-- START OF Material for the task --

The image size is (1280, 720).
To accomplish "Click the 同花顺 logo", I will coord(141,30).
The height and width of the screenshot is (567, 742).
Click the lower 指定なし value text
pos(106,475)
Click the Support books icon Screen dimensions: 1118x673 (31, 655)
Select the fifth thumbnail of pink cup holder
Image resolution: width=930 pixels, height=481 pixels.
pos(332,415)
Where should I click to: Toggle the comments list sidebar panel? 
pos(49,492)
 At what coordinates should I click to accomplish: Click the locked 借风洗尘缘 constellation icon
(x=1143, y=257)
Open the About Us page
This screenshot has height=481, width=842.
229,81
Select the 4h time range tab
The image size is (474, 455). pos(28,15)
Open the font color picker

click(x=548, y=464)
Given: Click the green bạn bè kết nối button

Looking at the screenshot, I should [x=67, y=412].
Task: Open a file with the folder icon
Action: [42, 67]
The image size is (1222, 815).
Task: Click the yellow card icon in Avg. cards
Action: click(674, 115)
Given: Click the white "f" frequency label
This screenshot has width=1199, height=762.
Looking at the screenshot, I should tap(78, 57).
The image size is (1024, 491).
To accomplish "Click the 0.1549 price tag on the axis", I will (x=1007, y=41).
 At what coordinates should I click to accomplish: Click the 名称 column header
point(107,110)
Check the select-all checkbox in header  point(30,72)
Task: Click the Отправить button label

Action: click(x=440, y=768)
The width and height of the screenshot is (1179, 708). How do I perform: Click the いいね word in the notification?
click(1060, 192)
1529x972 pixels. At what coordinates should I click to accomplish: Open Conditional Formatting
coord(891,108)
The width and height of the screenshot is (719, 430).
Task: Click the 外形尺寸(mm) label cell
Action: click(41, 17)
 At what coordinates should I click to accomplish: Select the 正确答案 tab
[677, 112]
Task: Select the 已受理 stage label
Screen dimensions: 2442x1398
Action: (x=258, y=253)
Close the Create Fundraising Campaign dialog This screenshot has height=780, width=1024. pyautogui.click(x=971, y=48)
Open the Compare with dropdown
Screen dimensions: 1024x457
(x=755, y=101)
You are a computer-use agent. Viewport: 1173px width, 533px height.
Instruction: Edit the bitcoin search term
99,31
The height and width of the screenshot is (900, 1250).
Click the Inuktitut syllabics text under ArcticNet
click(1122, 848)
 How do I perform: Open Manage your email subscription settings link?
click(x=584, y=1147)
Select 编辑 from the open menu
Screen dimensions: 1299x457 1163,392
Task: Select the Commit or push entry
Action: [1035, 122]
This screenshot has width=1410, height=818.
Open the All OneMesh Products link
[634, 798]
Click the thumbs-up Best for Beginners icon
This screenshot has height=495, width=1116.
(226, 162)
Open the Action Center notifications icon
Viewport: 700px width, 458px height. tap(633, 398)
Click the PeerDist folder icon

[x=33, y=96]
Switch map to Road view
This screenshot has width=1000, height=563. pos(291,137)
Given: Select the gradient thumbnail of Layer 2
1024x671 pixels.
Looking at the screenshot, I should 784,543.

-- END OF Material for the task --

Can you render the items starting at the line containing "Task: Select the 已受理 stage label" and ending at the line containing "[x=33, y=96]" as a numbered list, omitting blank lines?

- _Task solution_
1. Task: Select the 已受理 stage label
2. Screen dimensions: 2442x1398
3. Action: (x=258, y=253)
4. Close the Create Fundraising Campaign dialog This screenshot has height=780, width=1024. pyautogui.click(x=971, y=48)
5. Open the Compare with dropdown
6. Screen dimensions: 1024x457
7. (x=755, y=101)
8. You are a computer-use agent. Viewport: 1173px width, 533px height.
9. Instruction: Edit the bitcoin search term
10. 99,31
11. The height and width of the screenshot is (900, 1250).
12. Click the Inuktitut syllabics text under ArcticNet
13. click(1122, 848)
14.  How do I perform: Open Manage your email subscription settings link?
15. click(x=584, y=1147)
16. Select 编辑 from the open menu
17. Screen dimensions: 1299x457 1163,392
18. Task: Select the Commit or push entry
19. Action: [1035, 122]
20. This screenshot has width=1410, height=818.
21. Open the All OneMesh Products link
22. [634, 798]
23. Click the thumbs-up Best for Beginners icon
24. This screenshot has height=495, width=1116.
25. (226, 162)
26. Open the Action Center notifications icon
27. Viewport: 700px width, 458px height. tap(633, 398)
28. Click the PeerDist folder icon
29. [x=33, y=96]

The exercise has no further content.